O sistema Ferry Boat de Salvador carece de atenção. Segundo reportagem do Jornal A Tarde, o tempo de espera e a deterioração dos equipamentos estão entre as maiores queixas dos usuários do sistema. Em média, cerca de 20 mil passageiros e 3 mil veículos utilizam o serviço de travessia marítima diariamente. Na última segunda-feira, mais uma vez problemas técnicos causaram atrasos no sistema. Um deles fez com que passageiros tivessem de esperar mais de cinco horas para conseguir desembarcar.
A situação também reverbera economicamente. Para quem depende diretamente do ferry-boat para atividades comerciais, como o vendedor João Carmo Silva, de 36 anos, que transporta mercadorias de Salvador para a ilha, o prejuízo é imediato. “Cada hora que passamos na fila é uma hora a menos de trabalho e de ganho”, pondera em entrevista ao Jornal A Tarde. Há também grandes prejuízos indiretos. Todo o comércio e os setores imobiliário e de serviços da ilha há muito sofrem com as intercorrências no ferry, que vão gradativamente afastando visitantes – e tornando os negócios economicamente inviáveis.

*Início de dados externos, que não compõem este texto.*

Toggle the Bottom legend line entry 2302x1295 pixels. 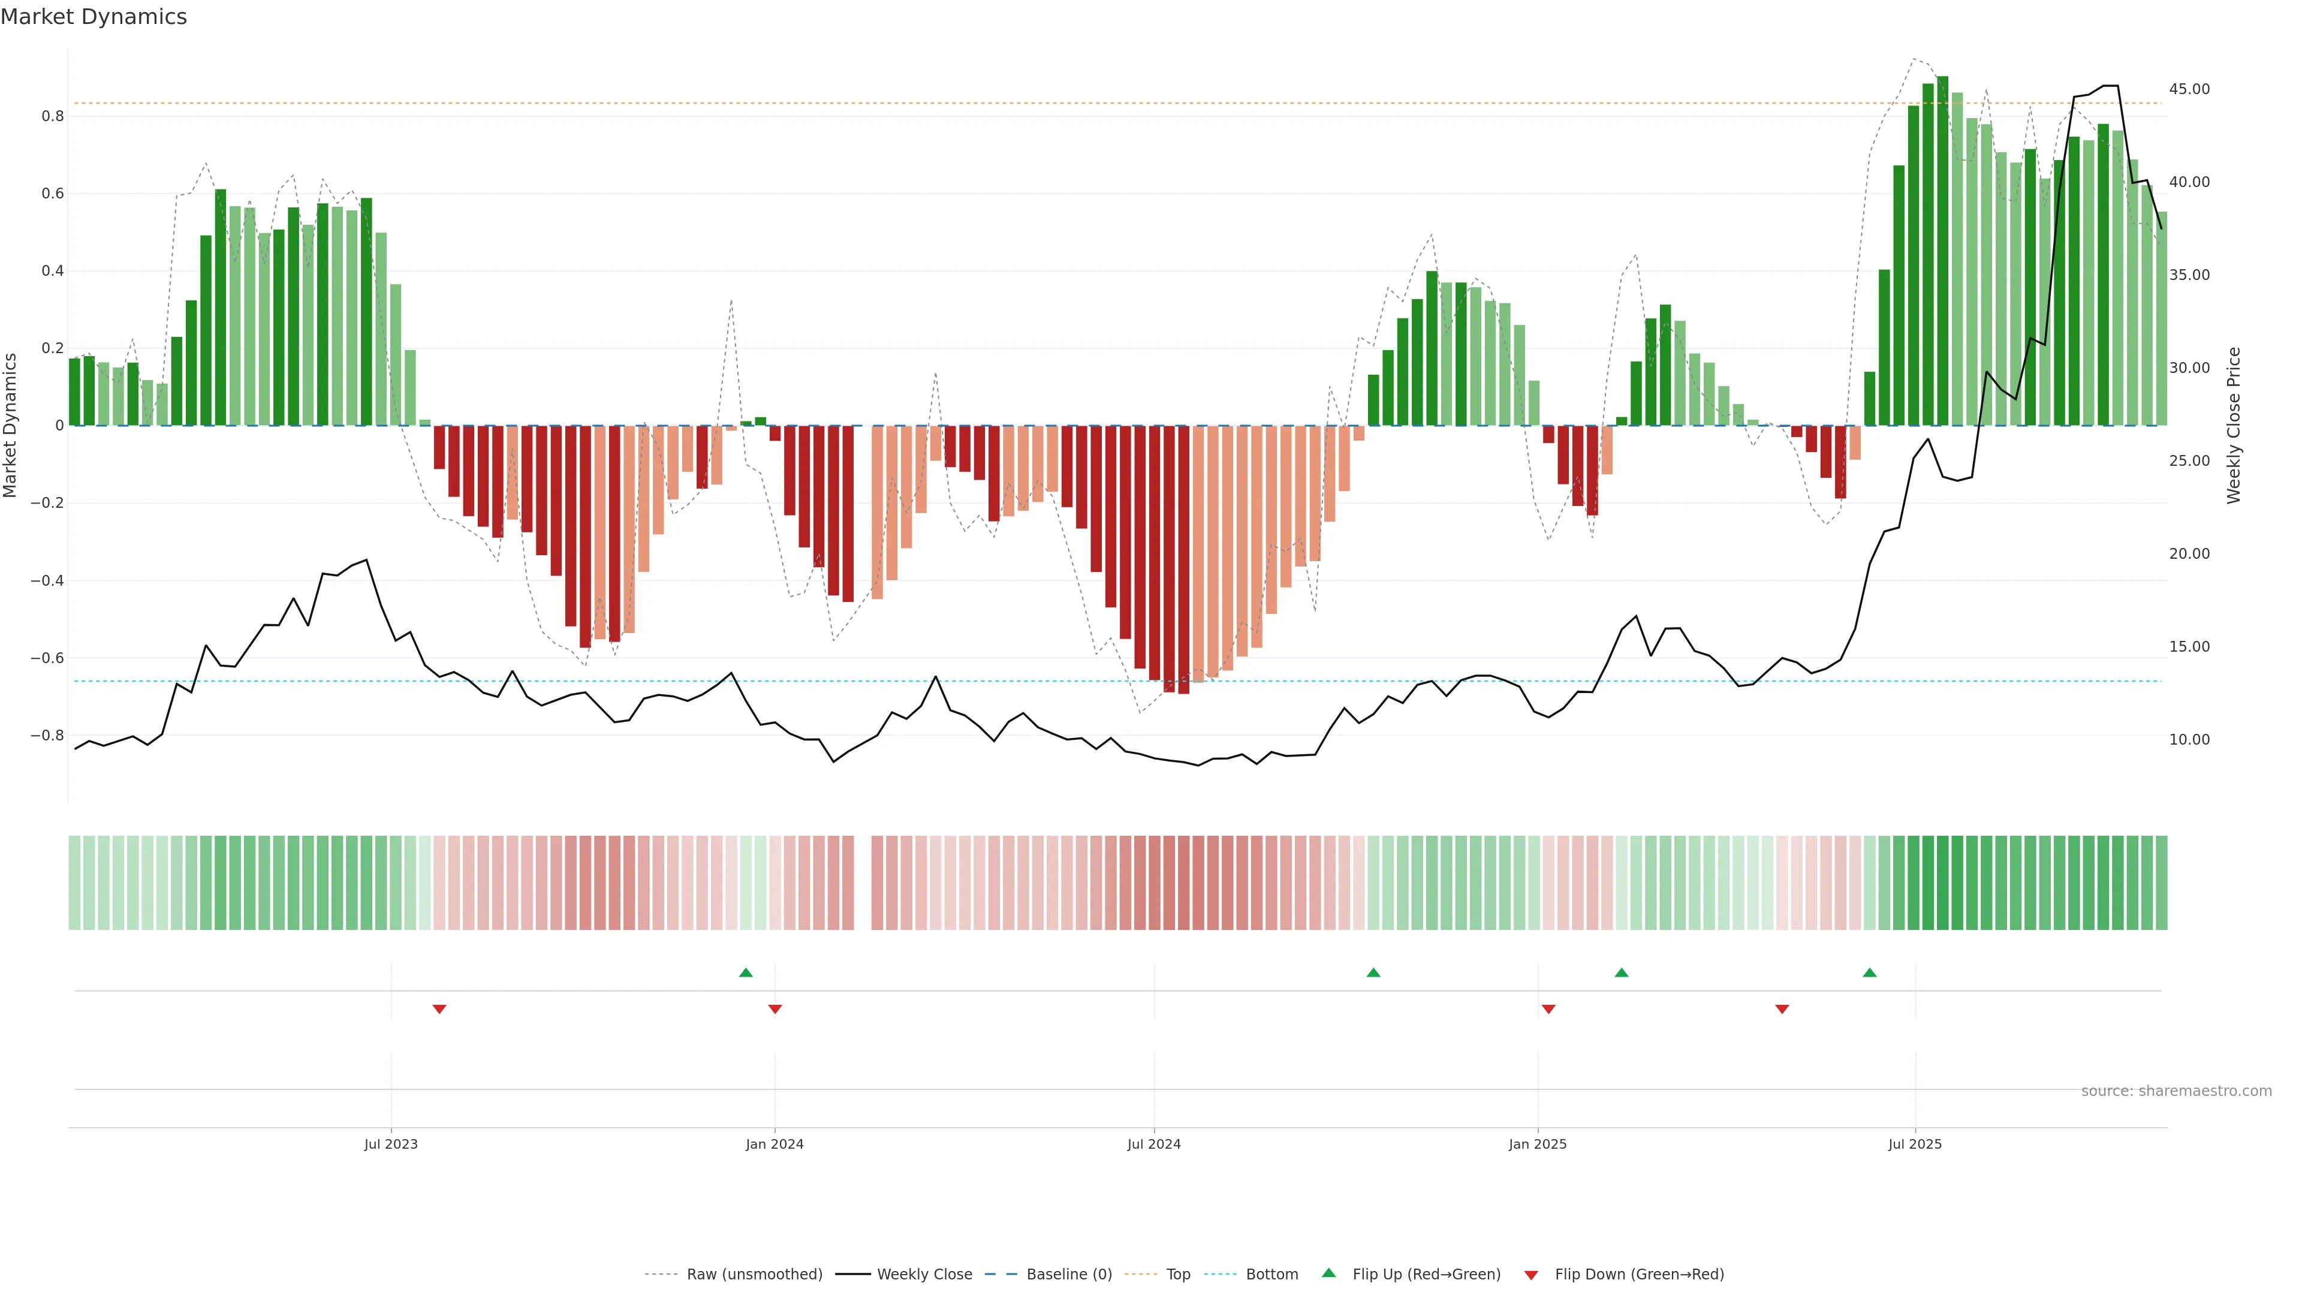click(x=1272, y=1274)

Não é preciso andar muito por Itaparica para perceber que parte considerável de restaurantes, bares, pousadas e barracas de praia não conseguiu voltar às atividades no pós-pandemia. Para se ter uma ideia da demanda reprimida pelo gargalo no ferry, o governo estima que o fluxo de veículos na ponte hoje, caso ela já existisse, seria de entre 25 e 30 mil veículos por dia. “Existe o lobby da Ponte Salvador–Itaparica, mas se esquece que a ponte não vai ficar pronta da noite para o dia – e enquanto isso, a população fica nesse suplício”, argumenta o professor da Escola Politécnica da Universidade Federal da Bahia (Ufba) José Lázaro de Carvalho.
A própria Internacional Travessias, que administra o sistema, aponta o gargalo provocado pela falta de embarcações como entrave para o modal. Em nota, a operadora lembrou que quando assumiu a operação do ferry-boat, em 2014, havia nove embarcações à disposição dos passageiros. Hoje, há sete no sistema – das quais apenas cinco estão em condições operacionais.

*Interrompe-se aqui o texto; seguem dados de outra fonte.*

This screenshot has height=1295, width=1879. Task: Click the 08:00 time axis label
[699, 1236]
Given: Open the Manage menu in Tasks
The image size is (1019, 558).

“O estudo de demanda foi previsto no processo licitatório, quando o sistema possuía nove embarcações em operação, levando em consideração que os ferries precisam passar por manutenções corretivas, preventivas e ciclos operacionais de vistorias obrigatórias anuais realizadas pela Sociedade Classificadora”, informa a empresa.
Pelo contrato de concessão do sistema, cabe ao Estado fazer a reposição da frota – o que, para alguns estudiosos, é um erro. “Esse tipo de contrato é outro problema, porque a empresa não é dona da frota”, avalia o arquiteto e professor Paulo Ormindo Daniel de Azevedo. “Quando um ferry quebra, pegam hélice e motor de outro (para consertar). Fazem as embarcações de almoxarifado umas das outras e, em pouco tempo, está tudo sucateado. Não faz sentido a empresa ser só operadora, tem de rever todo o sistema.”
O governo baiano chegou a abrir um processo de compra de uma nova embarcação para o sistema. Como A TARDE noticiou nos últimos meses, porém, a aquisição, além de insuficiente, foi travada por burocracias e disputas “pouco democráticas” de interesses de políticos do Estado. Agora, o governo avalia a compra de duas embarcações, para ao menos tentar repor a frota do sistema de uma década atrás. Ainda não há data definida para essas aquisições, porém.